Notation. Let ${\mathcal{D}'}_+(\mathbb{R})$ be the set of distributions on $\mathbb{R}$ supported on $[0,+\infty[$.
One easily derives the:
Proposition. Let $T,S\in{\mathcal{D}'}_+(\mathbb{R})$, then $T$ and $S$ are convolvable and $T\ast S\in{\mathcal{D}'}_+(\mathbb{R})$.
Let me recall what is a convolutive inverse.
Definition. Let $T\in{\mathcal{D}'}_+(\mathbb{R})$, $T$ is invertible in ${\mathcal{D}'}_+(\mathbb{R})$ if and only if there exists $S\in{\mathcal{D}'_+}(\mathbb{R})$ such that: $$T\ast S=\delta_0.$$
One easily show that an element of ${\mathcal{D}'}_+(\mathbb{R})$ has at most one convolutive inverse.
Let $\lambda\in\mathbb{C}$ and $E_{\lambda}$ be the inverse convolution of ${\delta_0}'-\lambda\delta_0$. I was able to compute $E_\lambda$ for $\lambda\neq 1$, if found: $$E_{\lambda}=\frac{H}{1-\lambda}.$$ Where $H$ is the Heaviside step function. However, I have hard time computing $E_1$, since ${\delta_0}'-\delta_0$ is a tempered distribution, I tried finding its convolution inverse in $\mathcal{S}'(\mathbb{R})$. Using Fourier transform, one has: $$(-i\xi-1)\widehat{E_1}=1.$$ Hence, $$\widehat{E_1}=-\frac{1}{1+i\xi}.$$ I am stuck computing the inverse Fourier transform of $\displaystyle\xi\mapsto-\frac{1}{1+i\xi}$. I thought of using residues theorem but first is this method computing $E_1$ even correct? Is there any better one? Any help will be appreciated.

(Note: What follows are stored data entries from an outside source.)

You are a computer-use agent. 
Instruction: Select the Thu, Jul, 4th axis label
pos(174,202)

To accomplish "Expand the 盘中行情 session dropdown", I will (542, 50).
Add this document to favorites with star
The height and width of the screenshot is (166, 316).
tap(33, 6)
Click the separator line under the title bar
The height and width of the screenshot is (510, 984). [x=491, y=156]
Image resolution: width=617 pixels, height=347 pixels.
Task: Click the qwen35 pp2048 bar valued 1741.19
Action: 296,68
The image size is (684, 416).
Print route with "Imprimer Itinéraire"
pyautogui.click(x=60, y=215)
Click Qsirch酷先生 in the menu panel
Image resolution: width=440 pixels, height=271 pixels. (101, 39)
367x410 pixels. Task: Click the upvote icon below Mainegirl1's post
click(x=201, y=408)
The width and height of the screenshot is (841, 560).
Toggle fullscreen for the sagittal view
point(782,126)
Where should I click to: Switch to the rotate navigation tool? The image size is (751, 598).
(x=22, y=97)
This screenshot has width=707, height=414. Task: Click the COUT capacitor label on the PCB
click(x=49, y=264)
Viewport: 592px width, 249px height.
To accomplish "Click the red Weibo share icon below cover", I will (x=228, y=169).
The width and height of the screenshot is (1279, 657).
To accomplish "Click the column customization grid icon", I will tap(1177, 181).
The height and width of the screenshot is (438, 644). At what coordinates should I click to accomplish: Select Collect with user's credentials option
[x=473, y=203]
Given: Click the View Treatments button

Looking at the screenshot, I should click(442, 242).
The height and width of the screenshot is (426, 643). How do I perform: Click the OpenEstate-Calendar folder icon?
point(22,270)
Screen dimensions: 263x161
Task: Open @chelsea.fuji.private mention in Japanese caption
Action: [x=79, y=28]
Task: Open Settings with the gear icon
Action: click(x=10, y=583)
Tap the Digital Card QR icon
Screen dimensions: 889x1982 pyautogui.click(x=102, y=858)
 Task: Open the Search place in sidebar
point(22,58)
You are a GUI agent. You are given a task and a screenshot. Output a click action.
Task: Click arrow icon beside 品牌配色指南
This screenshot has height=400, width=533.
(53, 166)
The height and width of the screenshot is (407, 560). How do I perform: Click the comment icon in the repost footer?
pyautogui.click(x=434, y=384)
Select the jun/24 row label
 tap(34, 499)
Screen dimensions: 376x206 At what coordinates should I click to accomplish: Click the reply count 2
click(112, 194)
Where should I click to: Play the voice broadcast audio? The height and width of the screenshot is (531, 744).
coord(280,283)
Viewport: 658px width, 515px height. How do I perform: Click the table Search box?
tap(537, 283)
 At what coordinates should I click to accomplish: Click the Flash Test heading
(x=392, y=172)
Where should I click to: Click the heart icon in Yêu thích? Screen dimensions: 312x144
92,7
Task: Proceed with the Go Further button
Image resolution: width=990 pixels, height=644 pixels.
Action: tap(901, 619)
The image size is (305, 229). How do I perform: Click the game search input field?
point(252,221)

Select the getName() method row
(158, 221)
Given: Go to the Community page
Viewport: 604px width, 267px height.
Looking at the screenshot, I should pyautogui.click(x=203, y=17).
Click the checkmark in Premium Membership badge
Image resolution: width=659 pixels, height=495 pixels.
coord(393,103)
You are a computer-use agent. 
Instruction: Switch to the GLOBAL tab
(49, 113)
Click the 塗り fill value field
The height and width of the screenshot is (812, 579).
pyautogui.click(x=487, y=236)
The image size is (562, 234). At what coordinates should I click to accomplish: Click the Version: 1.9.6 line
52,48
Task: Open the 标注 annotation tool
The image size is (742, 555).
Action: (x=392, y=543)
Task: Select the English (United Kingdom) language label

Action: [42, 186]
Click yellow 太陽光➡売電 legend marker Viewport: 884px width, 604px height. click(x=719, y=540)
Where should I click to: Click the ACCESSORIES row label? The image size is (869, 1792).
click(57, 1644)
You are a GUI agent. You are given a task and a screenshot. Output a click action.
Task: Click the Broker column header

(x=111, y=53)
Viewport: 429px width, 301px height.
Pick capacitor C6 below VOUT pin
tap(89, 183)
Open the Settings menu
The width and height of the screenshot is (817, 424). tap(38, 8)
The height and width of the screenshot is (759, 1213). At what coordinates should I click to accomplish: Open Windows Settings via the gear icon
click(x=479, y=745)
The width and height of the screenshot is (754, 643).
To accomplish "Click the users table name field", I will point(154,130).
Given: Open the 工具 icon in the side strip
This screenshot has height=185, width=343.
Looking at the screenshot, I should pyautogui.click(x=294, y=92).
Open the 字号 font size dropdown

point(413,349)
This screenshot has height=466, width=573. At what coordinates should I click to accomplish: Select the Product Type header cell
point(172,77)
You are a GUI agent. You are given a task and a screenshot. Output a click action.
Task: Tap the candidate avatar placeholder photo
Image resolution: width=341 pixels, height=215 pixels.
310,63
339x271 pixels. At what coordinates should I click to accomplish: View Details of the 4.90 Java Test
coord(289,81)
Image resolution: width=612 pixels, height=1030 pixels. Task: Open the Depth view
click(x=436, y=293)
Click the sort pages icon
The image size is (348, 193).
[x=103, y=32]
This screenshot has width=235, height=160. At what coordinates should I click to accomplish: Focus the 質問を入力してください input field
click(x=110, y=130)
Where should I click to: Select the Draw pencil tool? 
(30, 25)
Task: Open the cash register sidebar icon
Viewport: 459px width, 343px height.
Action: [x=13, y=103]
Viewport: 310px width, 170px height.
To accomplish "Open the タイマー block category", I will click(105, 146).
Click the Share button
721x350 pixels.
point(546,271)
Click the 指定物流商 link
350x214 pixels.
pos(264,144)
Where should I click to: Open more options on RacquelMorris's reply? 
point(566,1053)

You miscalculated, but otherwise your approach looks fine, except for one potential problem that I'll comment on below. Let me suggest an alternative method: We're looking for an $E$ so that $\delta'*E-\lambda\delta*E=\delta$. Proceeding formally, this becomes $E'-\lambda E=\delta$, and now we "solve" this (still formally, let's not worry about anything at this point) by variation of constants. This gives $$ E(x) = \chi_{(0,\infty)}(x) e^{\lambda x} . $$ Now it's an easy matter to check with the actual rigorous definition of convolution of two distributions one of which has compact support that this $E$ works.
Your approach will work too if $\textrm{Re}\,\lambda\le 0$; in the other case, we have the potential problem that $E$ is not a tempered distribution (though we might still get the right answer from a formal calculation, I haven't checked this).